**EXERCISE PROMPT**
Duplicate the lines below, from the line with "Given: Click the" to the line with "click(x=562, y=31)", both of those included, and omit the pictures.

**RECORDS PROVIDED**
————
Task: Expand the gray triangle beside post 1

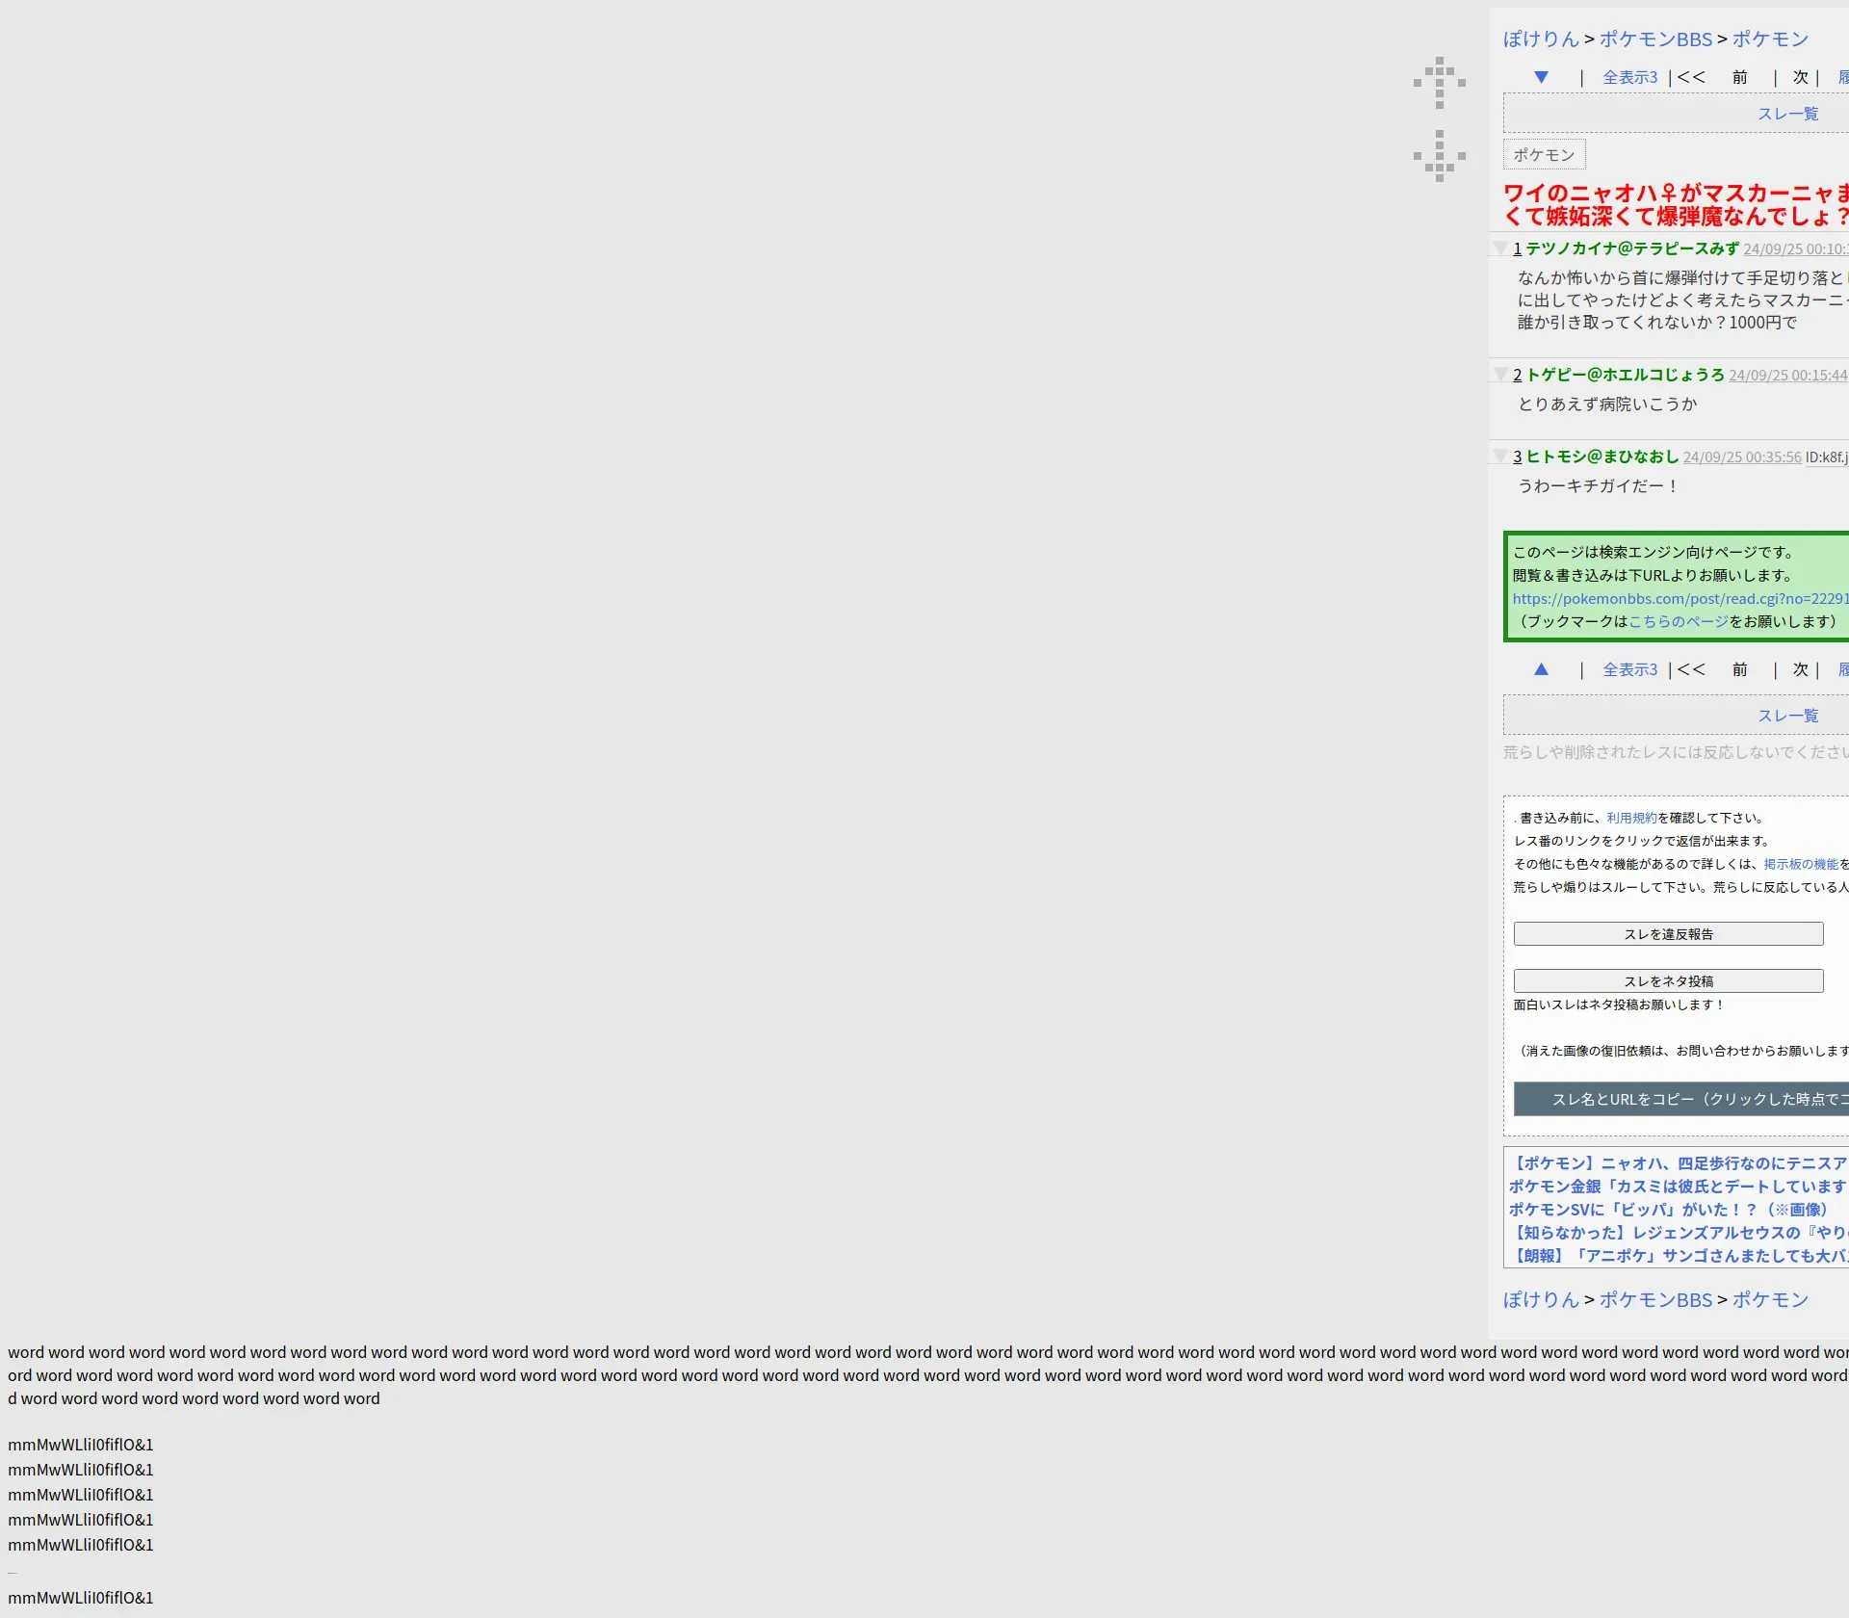Action: pyautogui.click(x=1500, y=248)
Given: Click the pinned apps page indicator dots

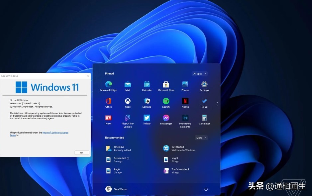Looking at the screenshot, I should tap(217, 103).
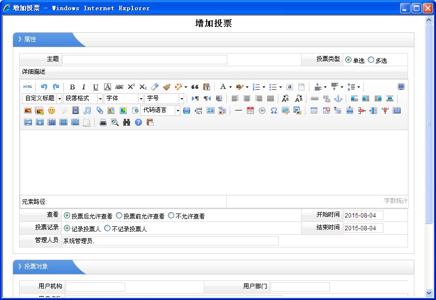Insert an emoticon using the smiley icon
The height and width of the screenshot is (300, 436).
coord(51,110)
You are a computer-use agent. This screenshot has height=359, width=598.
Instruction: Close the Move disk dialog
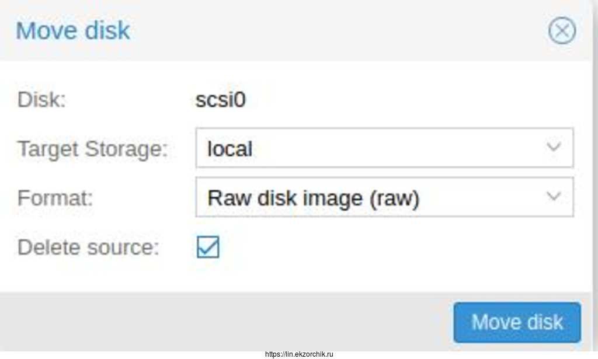click(x=562, y=31)
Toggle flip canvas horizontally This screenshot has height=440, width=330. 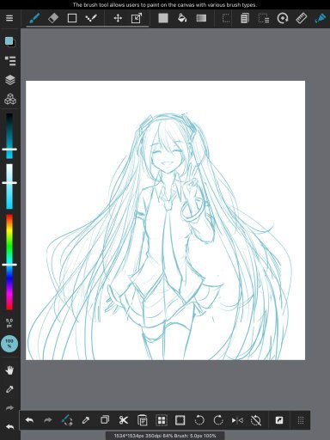click(x=237, y=420)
————
**WRITTEN SOLUTION**
Given: Click the pinned apps page indicator dots

Looking at the screenshot, I should tap(217, 103).
Insert an emoticon using the smiley icon
The height and width of the screenshot is (300, 436).
coord(51,110)
You are a computer-use agent. This screenshot has height=359, width=598.
Instruction: Close the Move disk dialog
click(x=562, y=31)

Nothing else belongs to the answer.